The discussion focuses on the power calculations required for a physics professor bicycling through air at a speed of 36 km/hr, with air density at 1.29 kg/m³ and a cross-sectional area of 0.5 m². The mass of air swept out in one second is correctly calculated as 6.45 kg. However, the initial calculation for the power required to accelerate this air was incorrectly determined as 64.5 W instead of the correct value of 323 W. The follow-up question reveals that if the power required is reduced to 40% due to aerodynamic efficiency, the correct power required becomes 52.4 W, highlighting the importance of accurate calculations in physics.

PREREQUISITES
  • Understanding of fluid dynamics principles, specifically air density and cross-sectional area.

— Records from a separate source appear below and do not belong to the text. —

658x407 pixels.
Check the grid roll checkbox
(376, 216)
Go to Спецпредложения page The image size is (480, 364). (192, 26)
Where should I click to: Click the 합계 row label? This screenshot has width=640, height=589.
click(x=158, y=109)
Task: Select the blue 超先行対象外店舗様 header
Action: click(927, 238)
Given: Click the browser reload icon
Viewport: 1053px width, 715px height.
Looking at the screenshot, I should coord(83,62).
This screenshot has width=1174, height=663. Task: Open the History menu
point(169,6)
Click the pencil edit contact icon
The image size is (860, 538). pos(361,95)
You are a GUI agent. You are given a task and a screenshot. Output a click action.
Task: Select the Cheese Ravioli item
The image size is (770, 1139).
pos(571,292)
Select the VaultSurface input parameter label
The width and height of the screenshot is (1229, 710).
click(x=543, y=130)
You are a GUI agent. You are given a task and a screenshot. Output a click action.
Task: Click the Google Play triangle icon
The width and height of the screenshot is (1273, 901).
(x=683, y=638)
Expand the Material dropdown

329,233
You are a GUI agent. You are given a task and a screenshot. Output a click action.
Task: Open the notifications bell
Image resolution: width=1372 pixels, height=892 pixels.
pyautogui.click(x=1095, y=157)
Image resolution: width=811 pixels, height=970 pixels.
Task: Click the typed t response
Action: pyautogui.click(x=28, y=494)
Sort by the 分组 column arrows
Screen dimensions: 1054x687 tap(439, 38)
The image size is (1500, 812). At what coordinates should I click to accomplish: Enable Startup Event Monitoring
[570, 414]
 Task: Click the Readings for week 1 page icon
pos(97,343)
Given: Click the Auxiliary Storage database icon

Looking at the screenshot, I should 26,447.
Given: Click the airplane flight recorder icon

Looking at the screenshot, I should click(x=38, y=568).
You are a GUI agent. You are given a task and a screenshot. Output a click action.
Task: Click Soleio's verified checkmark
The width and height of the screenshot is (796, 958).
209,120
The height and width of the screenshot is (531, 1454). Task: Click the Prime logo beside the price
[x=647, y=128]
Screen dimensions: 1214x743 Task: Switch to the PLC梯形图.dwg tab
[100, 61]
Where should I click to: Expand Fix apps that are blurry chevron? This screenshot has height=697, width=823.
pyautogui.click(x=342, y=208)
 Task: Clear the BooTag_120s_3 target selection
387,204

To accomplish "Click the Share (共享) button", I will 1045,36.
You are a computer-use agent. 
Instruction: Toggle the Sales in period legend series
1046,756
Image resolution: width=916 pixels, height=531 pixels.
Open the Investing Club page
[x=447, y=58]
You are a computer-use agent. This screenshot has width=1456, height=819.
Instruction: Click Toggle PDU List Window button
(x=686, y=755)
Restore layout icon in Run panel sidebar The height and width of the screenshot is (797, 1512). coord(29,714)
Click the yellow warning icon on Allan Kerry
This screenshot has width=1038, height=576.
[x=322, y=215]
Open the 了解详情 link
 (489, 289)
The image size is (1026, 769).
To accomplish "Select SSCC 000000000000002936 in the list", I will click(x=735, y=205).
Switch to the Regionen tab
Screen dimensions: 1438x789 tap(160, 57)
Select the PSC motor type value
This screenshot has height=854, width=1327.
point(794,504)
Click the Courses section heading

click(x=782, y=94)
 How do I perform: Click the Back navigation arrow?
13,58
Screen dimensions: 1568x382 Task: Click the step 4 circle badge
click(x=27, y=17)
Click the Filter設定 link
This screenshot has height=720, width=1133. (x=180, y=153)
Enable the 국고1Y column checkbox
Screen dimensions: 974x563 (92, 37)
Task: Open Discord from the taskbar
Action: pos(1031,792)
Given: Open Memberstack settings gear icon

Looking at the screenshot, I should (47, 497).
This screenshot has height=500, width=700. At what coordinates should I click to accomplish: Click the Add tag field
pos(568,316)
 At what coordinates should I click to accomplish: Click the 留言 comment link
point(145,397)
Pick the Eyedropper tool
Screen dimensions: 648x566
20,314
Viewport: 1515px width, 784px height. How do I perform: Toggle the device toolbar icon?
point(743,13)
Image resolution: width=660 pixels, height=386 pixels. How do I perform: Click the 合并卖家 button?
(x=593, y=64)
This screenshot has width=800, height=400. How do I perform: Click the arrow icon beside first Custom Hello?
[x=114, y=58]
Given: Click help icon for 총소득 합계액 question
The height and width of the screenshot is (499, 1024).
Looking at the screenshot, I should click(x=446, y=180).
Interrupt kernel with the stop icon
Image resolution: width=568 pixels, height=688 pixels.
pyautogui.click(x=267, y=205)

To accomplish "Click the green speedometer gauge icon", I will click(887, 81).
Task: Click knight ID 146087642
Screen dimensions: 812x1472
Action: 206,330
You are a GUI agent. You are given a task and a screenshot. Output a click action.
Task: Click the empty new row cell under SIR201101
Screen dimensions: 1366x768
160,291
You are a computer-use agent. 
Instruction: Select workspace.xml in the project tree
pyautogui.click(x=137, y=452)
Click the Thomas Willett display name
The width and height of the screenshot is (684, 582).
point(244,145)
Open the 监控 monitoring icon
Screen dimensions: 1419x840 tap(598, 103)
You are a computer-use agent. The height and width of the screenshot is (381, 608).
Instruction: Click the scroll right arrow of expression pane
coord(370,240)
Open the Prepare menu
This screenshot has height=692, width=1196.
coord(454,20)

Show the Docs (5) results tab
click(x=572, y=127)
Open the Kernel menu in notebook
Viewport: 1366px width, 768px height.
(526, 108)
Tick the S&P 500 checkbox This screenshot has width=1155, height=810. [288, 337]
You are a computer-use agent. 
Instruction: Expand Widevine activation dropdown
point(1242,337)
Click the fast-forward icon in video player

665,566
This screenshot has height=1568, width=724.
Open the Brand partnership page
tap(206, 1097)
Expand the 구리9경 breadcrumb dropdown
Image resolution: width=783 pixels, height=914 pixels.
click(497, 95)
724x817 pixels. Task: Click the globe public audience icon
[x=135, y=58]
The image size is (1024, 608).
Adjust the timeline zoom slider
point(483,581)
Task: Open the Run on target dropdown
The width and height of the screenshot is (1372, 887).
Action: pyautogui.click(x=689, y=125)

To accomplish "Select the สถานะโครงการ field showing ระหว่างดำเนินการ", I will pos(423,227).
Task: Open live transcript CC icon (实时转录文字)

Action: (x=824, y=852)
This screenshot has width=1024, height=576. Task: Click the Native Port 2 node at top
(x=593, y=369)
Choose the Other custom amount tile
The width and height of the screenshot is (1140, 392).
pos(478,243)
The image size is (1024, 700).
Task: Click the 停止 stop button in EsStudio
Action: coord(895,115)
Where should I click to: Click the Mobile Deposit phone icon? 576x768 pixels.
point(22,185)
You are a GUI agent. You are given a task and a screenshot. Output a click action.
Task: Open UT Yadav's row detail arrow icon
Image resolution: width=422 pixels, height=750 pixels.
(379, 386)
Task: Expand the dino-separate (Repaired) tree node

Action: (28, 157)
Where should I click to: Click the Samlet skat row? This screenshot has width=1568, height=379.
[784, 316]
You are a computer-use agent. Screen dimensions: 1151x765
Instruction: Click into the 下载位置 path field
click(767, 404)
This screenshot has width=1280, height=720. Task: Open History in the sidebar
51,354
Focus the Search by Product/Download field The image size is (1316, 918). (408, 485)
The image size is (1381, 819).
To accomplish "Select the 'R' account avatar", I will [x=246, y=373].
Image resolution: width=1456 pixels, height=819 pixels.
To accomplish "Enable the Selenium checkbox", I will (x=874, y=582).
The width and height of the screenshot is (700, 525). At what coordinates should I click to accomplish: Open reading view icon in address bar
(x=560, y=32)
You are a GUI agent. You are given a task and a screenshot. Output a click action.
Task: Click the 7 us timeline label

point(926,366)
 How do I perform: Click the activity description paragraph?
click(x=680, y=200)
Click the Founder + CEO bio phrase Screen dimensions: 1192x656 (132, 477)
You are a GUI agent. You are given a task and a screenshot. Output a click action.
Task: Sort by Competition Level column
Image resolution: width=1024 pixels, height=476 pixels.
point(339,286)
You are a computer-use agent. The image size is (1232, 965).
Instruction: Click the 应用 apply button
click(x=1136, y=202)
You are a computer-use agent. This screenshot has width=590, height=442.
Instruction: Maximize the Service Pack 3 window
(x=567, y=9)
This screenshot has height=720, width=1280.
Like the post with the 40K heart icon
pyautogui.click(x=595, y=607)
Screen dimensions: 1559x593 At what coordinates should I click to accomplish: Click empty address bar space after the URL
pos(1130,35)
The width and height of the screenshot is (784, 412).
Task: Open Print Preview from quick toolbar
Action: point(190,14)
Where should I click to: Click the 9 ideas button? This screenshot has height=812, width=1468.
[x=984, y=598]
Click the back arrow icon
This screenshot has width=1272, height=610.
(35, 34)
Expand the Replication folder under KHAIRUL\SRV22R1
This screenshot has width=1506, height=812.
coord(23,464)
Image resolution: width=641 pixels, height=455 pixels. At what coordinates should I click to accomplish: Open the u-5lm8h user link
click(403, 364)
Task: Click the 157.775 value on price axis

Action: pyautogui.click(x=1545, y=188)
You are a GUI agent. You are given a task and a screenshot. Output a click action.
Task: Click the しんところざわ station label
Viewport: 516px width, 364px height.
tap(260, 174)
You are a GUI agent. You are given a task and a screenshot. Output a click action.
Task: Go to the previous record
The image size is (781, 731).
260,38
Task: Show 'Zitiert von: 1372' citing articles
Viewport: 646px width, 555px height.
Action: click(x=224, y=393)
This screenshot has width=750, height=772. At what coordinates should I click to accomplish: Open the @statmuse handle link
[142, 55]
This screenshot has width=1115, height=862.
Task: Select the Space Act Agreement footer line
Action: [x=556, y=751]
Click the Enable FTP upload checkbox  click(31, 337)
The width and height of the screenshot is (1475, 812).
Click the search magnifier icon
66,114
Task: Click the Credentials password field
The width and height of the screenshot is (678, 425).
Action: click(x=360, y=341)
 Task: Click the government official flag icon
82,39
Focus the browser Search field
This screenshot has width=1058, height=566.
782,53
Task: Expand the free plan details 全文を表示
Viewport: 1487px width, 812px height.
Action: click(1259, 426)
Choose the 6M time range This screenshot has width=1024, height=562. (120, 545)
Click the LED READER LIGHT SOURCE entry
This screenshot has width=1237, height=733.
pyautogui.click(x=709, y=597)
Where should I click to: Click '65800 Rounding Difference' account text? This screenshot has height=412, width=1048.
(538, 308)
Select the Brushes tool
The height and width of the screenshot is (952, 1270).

  • Familiarity with basic physics equations such as P = Fv and P = W/t.
  • Knowledge of unit conversions, particularly between watts and kilocalories.
  • Ability to perform calculations involving mass flow rates and power requirements.
NEXT STEPS
  • Study the derivation and application of the equation P = Fv in fluid dynamics.
  • Learn about aerodynamic drag and its impact on cycling performance.
  • Explore the relationship between power output and energy expenditure in physical activities.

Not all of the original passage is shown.